コレラの時代の愛

CHOLERA公式サイト。ガルシア=マルケス原作、マイク・ニューウェル監督、ハビエル・バルデム、ジョヴァンナ・メッツォジョルノ、ベンジャミン・ブラット、カタリーナ・サンディノ・モレノヘクター・エリゾンド。食わせ者フロレンティーノ(ハビエル・バルデム)に騙されると酷い目に遭う。彼は同じバルデム演じる「ノーカントリー」のシガーと一見正反対のようで実は双子の兄弟の如きサイコパスのようだから。
フロレンティーノが「51年9ヶ月と4日」、結婚するチャンスを待ったというフェルミーナ(ジョヴァンナ・メッツォジョルノ)は彼を幻影のように実体のない人物と評していた。それは、近代合理性の権化のような結婚相手の医師ウルビーノ(ベンジャミン・ブラット)とは対極的だというだけではなさそうだ。今で言えばサイコなストーカーぽい。
母親に甘やかされ、自分では何もできないような妄想壁のありそうなフロレンティーノ。映画では大会社を経営する親戚を頼って、美しいフェルミーナにふさわしい社会的地位を得ようとし、得てしまうが、ここら辺、どうも嘘っぽい。永遠の文学青年のようなフロレンティーノを会社のトップに迎えるとは思えないし、迎えるなら最初からそうしていたろう。現実にそれをにおわすようなシーンもある。少なくとも100年前は、文学青年と実業家は水と油、互いに不倶戴天の敵なのだ。
しかも、そんな社会的地位得たのならウルビーノの死を待たずとも、あらゆる算段で奪おうとするはずだし、そうしかねない性格の持ち主のように思われる。彼は不倫相手を夫に殺されるように仕向けるし、ウルビーノが死んだ時に寝ていたアメリカという少女も原作では自殺に追いやっている。ウルビーノだって実は・・・・。
会社のトップになってフェルミーナのためにわざわざ「新貞節号」なる豪華なクルーザーを造るというのも子供じみていて純愛にふさわしいとは思えない悪趣味だ。
そもそもフェルミーナのために貞節を守り続けると誓ったはずなのに一種のハプニングで破ってしまったことも嘘っぽい。まるで男が強姦にあったかのようないかにも言い訳ぽい第一号からしていかがわしいのだ。
タイトルの「コレラの時代の愛」は、恋煩いそのものが文字通り病気でコレラのような重篤の病だということ。ならば、フロレンティーノはコレラ菌そのものではないのか。恋敵ウルビーノコレラ撲滅に尽力した人物であることは偶然ではない。

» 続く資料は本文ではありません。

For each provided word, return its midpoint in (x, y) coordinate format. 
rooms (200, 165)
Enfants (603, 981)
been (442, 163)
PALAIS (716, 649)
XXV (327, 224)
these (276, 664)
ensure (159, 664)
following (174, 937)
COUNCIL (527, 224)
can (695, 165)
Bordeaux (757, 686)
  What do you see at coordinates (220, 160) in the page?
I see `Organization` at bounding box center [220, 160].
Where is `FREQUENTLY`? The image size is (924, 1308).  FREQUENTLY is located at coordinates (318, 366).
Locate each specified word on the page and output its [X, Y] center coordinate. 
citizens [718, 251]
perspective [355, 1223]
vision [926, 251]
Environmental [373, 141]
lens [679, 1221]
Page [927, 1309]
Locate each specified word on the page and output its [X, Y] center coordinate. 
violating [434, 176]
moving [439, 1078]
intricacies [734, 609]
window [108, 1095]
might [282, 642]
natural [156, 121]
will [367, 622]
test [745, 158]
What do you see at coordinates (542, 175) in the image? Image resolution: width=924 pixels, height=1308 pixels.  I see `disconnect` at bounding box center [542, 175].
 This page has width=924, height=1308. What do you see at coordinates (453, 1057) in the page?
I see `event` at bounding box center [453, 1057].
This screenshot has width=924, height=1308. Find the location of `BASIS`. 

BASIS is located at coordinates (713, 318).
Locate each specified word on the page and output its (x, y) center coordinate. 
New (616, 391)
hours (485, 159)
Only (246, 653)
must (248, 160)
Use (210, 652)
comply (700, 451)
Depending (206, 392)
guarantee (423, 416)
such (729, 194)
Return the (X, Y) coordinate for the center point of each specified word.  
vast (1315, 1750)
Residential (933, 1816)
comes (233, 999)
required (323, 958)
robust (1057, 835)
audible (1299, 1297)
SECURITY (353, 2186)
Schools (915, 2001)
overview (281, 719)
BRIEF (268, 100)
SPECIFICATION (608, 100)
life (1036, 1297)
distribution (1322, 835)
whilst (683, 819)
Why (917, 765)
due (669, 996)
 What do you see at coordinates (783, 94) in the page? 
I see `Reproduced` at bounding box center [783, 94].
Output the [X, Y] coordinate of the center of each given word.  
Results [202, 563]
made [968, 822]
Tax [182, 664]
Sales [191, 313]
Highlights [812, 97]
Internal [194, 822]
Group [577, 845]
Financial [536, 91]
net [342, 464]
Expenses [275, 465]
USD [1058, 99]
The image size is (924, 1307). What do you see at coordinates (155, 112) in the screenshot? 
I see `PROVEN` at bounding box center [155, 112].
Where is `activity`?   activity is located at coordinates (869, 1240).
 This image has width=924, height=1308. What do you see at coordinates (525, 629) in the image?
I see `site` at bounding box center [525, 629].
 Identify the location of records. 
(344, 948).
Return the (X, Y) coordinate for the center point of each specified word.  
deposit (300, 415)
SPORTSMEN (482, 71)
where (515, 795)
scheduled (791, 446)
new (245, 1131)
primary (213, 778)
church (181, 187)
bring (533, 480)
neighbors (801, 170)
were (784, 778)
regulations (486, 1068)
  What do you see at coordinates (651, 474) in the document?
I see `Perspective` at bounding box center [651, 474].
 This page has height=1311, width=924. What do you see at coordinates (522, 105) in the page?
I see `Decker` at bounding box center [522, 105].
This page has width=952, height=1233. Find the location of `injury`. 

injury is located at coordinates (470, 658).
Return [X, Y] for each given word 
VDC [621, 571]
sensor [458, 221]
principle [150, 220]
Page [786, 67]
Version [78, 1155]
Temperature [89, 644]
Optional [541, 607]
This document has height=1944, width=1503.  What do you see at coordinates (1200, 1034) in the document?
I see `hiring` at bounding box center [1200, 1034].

全て嘘、妄想なのじゃないかという疑念がどうしても湧いて来る。彼は「51年9ヶ月と4日」と正確に待ち時間を言っているように、日記だけはまめに付けていたらしい。その日記の中の妄想が多分に入り混じっているようだ。
しかも、終盤で訳の分からなくなる台詞にぶつかる。フェルミーナの娘が「フロレンティーノは一度も女性と交わったことがなく、男色の噂がある」と腐し、母親を激怒させるシーン。自称600人斬りが本当なら、逆の噂が立ってしかるべきなのに。火の無い所に煙は立たぬだ。
どっちが本当なのか。フェルミーナが若い時に看破した幻影のようなフロレンティーノが実体で、老人力が出始めたフェルミーナに娘が見かねて注意するというのが「現実的」な見方なのかもしれない。しかし、そうなるとフロレンティーノは実は究極の純愛男になってしまうから映画を観る者は宙吊りにさせられてしまう。それこそ最後になって煙に巻かれるのだ。いずれにしても、キャッチコピーのような単純な純愛物語とは程遠い物語なのだということは心すべきだ。マルケス自身、インタビューで「罠にはまるな」と言っているのだから。